During the holidays, I had the opportunity to be in California with all six of my grandchildren. After a rousing Wii music game, three of my granddaughters picked up the ukulele and some costumes, then proceeded to serenade the rest of us. One of the adults present called out, "That sounds just awful." Maybe it did, but the effort impressed me. Here were three girls who were not afraid to take a chance and exhibited great planning strategies. We know how critical it is to teach children thinking skills and to take a chance. Sir Ken Robinson, an expert on creativity, says, "If they don't know, they will have a go." Children are natural risk takers, but adults often shut down their comfort level for taking risks. This has great impact on thinking skills and creativity. To encourage taking risks and developing thinking skills, adults should:
1. Allow the "awful music," realizing that the process the child developed is what should be encouraged, not shut down. Don't worry about the product.
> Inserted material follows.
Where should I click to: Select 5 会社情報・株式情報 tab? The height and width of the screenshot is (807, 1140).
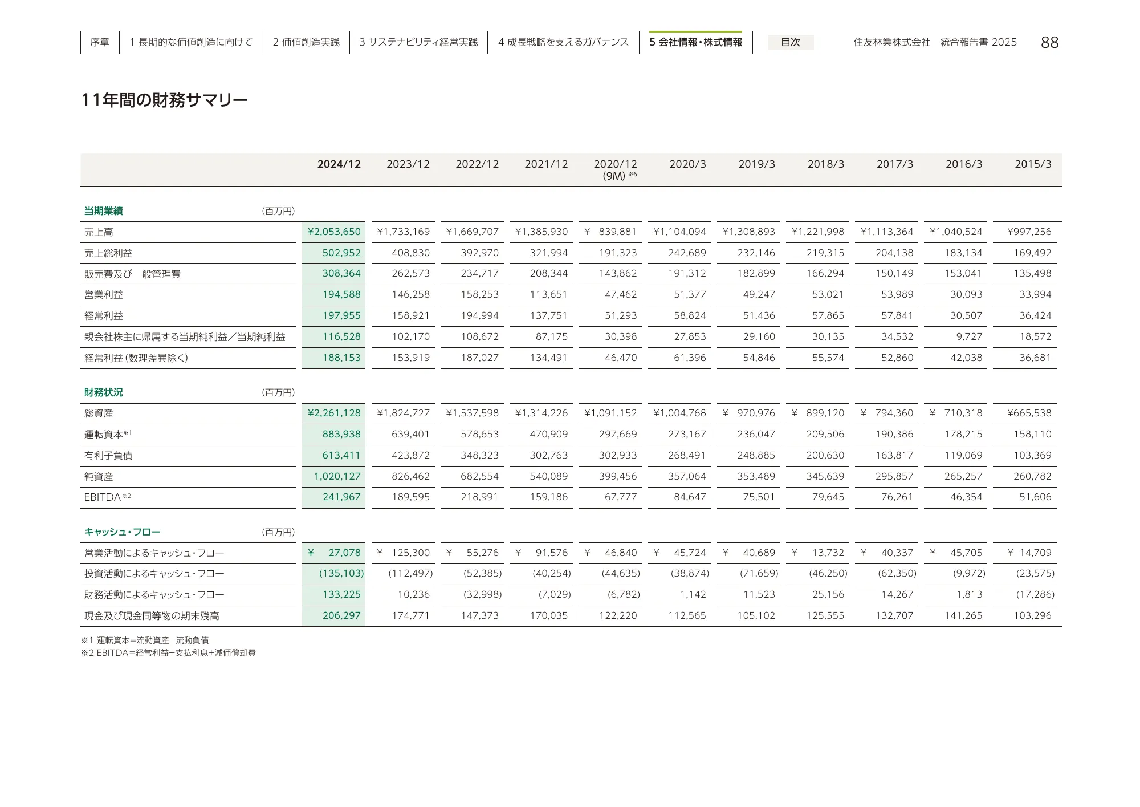[x=697, y=42]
2. Look for toys and materials that need a process of development. Instead of a coloring book (no thinking there), provide construction paper, scissors and glue (endless process). The end product doesn't really matter.
3. Encourage an atmosphere of taking risks. Recently, a child I know filled the sink with water and started floating her shoe in the water. I applaud her mother who did not get upset and yell, "What are you doing?" She simply asked calmly, "So, what are you doing with your shoe." Her daughter said, "Seeing if my shoe can float." "What did you find out?" asked her mom. After a great discussion they cleaned the mess and dried the shoe.
4. Do projects together. Routinely do projects with the child and allow him to suggest many of the procedures. Even if you know it may not 'work.' Trial and error is great for thinking. A wonderful resource book for doing projects is, "The Complete Book of Activities, Games, Stories, etc." by Pam Schiller and Jackie Silberg.
My granddaughters can serenade me anytime. It was music to my ears as I was thrilled they created a band. The right notes can come later!